May 28, 2013 in Business

In brief: Hotel developer dies at age 94 in Missouri

From Wire Reports
 

SPRINGFIELD, Mo. – Prominent hotel developer and Missouri philanthropist John Q. Hammons has died. He was 94.

His company says Hammons passed away Sunday at the Springfield nursing home where he’d lived after stepping away from the company he led well into his 80s.

After his first business went bust in the 1940s, Hammons built subdivisions in southwest Missouri before purchasing 10 Holiday Inn franchises with a partner in 1958.

He went on to build 200 hotels nationwide, avoiding big cities in favor of college towns and state capitals.

EU’s biggest paper will install paywall

BERLIN – Europe’s top-selling newspaper said Monday it will introduce a paywall for part of its online offerings starting next month.

Main news stories will remain free of charge online, but a subscription will be required to view features, interviews and other exclusive content, German tabloid Bild said.

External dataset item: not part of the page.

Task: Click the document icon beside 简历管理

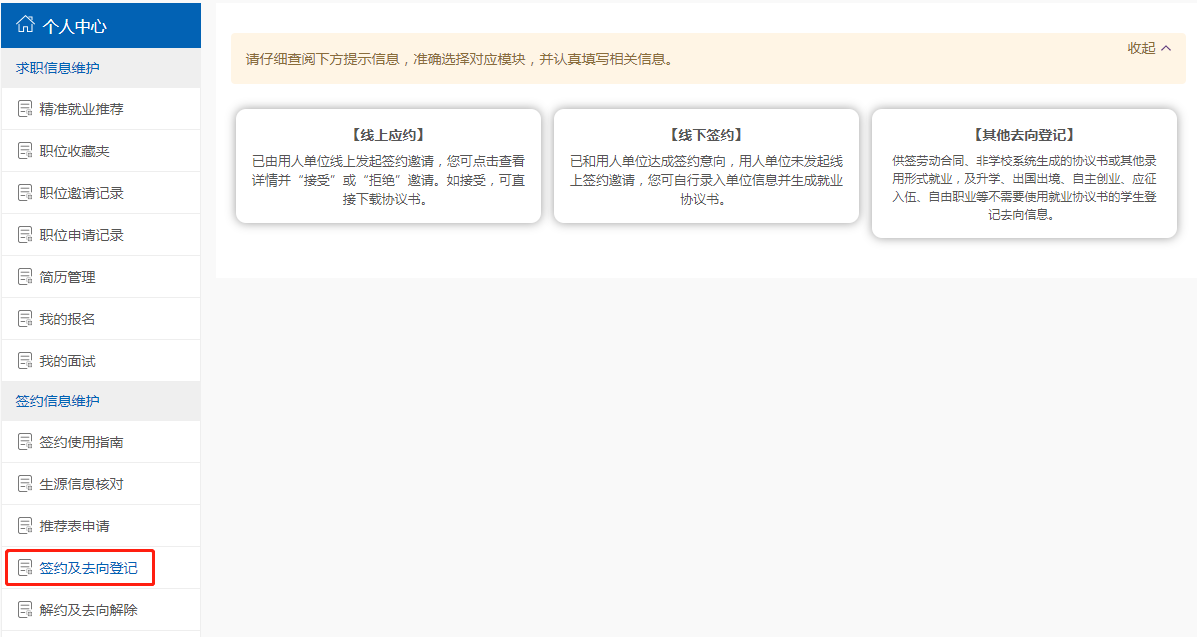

The basic digital subscription will cost $6.50 per month starting June 11, and twice that for a premium version that includes the tabloid as an e-paper. The Axel Springer AG-owned newspaper will also offer readers buying a print copy, at 70 euro cents a day, a pass to its online content. The pass will be unique to each paper, thanks to a new printing technique, which the company calls a “world premiere” for the industry.

Canadian drugmaker buys Bausch & Lomb

Canadian drugmaker Valeant Pharmaceuticals said Monday that it will pay $8.7 billion to buy Bausch & Lomb, one of the world’s best-known makers of contact lenses, in a massive expansion of Valeant’s smaller ophthalmology business.

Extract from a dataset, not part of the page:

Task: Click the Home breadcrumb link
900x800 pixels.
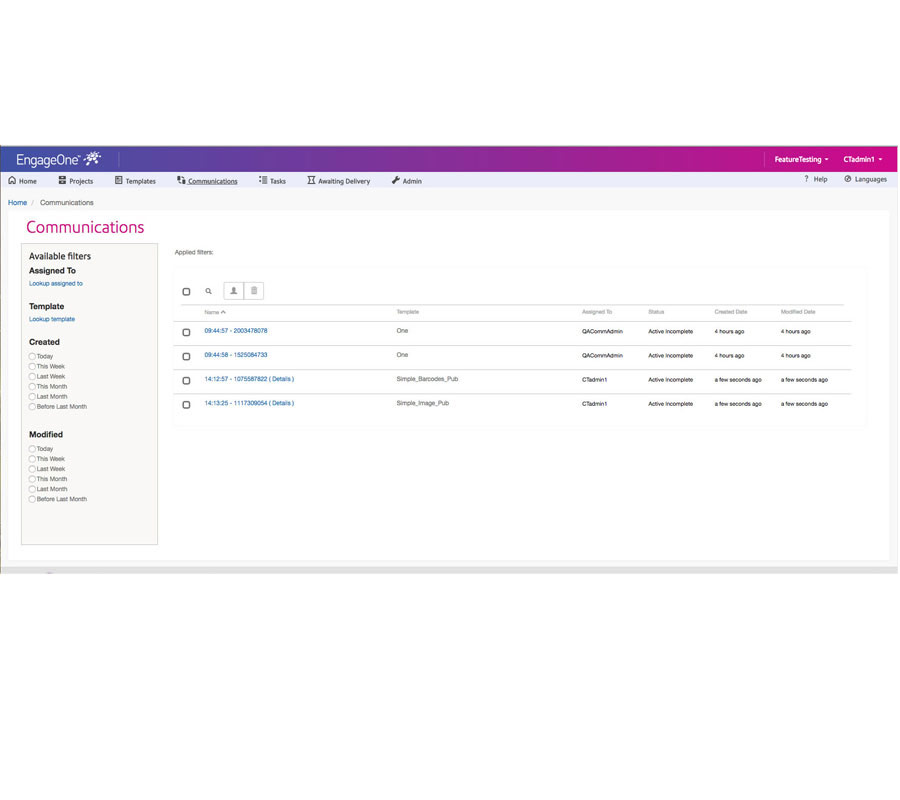Action: click(18, 203)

Valeant said the cash deal will help it capitalize on increasing demand for contact lenses and other products because of aging populations, growing demand in emerging markets and increasing rates of diabetes. Complications of the complex blood sugar disorder can damage the eyes over time.

Investment firm Warburg Pincus, which leads an investment group that owns Bausch & Lomb, will receive $4.5 billion in cash. The remaining $4.2 billion will be used to repay Bausch & Lomb’s debt.